-- Start --
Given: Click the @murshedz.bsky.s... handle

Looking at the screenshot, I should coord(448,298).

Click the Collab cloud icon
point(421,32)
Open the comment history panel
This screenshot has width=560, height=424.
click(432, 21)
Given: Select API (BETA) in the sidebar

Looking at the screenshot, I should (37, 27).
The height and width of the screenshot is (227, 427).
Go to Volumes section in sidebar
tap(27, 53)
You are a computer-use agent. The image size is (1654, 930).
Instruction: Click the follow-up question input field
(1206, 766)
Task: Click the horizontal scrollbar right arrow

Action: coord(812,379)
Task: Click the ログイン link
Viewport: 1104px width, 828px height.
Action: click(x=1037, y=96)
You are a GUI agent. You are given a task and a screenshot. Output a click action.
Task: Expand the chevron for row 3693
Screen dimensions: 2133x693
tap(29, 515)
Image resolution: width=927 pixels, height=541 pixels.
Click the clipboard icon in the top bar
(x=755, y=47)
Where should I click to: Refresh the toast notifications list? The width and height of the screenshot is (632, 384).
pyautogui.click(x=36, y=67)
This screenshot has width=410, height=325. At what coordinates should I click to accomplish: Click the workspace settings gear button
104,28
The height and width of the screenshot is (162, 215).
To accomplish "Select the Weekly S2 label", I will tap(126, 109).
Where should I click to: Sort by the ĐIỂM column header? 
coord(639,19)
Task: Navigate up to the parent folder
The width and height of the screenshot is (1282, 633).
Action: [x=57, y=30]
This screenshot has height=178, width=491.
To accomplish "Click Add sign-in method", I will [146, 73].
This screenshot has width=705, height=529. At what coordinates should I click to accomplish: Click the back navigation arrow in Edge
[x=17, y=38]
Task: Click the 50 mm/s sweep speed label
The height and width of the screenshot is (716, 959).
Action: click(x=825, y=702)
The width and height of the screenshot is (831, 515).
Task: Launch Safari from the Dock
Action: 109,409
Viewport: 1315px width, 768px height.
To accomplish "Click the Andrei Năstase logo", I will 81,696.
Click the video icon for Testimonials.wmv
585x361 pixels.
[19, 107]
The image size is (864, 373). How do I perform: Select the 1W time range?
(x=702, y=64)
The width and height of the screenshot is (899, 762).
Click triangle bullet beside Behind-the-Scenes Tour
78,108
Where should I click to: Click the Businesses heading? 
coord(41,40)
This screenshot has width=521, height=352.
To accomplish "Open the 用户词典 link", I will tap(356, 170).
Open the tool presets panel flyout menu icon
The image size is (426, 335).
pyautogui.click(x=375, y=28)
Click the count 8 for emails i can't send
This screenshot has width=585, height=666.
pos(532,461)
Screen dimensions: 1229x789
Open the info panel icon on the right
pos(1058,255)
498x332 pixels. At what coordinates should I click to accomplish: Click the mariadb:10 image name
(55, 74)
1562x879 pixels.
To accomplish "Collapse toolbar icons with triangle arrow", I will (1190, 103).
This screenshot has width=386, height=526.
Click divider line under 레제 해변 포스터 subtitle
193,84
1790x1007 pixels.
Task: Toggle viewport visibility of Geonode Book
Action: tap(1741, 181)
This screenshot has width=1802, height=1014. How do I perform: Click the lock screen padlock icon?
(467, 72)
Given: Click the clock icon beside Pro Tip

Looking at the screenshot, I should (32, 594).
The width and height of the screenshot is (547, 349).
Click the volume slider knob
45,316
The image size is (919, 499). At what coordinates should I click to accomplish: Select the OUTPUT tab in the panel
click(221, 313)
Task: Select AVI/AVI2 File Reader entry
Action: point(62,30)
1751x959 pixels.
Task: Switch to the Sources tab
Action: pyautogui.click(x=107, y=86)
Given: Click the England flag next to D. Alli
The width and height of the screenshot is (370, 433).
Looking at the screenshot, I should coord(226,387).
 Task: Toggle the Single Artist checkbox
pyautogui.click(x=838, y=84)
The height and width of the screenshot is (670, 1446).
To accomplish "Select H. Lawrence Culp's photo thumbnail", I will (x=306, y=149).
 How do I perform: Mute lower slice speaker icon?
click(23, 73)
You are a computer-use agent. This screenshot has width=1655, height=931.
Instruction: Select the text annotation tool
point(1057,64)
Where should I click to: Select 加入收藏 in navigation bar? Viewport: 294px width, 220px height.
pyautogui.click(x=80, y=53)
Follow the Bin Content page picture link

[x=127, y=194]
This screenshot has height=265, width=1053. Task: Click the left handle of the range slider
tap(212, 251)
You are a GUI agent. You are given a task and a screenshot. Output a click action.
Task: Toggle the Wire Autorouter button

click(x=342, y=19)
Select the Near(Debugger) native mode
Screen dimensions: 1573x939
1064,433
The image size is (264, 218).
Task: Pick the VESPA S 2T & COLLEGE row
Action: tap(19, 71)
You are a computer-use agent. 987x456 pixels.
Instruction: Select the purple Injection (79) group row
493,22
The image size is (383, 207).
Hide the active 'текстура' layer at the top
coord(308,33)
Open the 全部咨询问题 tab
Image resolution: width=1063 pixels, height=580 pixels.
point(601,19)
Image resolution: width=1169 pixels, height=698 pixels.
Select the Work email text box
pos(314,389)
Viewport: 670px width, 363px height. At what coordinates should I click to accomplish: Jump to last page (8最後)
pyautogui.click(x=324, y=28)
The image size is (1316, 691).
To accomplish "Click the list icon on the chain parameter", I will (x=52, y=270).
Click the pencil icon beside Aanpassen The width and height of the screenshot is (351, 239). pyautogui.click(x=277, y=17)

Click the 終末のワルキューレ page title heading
-- End --
▶ **AIM**
Starting at the beginning of the records and going on through the line with "(1206, 766)", write those lines out again, switching "sidebar" to "navigation pane" and changing nothing else.

▶ **RESPONSE FOR THIS EXERCISE**
Given: Click the @murshedz.bsky.s... handle

Looking at the screenshot, I should coord(448,298).

Click the Collab cloud icon
point(421,32)
Open the comment history panel
This screenshot has width=560, height=424.
click(432, 21)
Given: Select API (BETA) in the navigation pane

Looking at the screenshot, I should (37, 27).
The height and width of the screenshot is (227, 427).
Go to Volumes section in navigation pane
tap(27, 53)
You are a computer-use agent. The image size is (1654, 930).
Instruction: Click the follow-up question input field
(1206, 766)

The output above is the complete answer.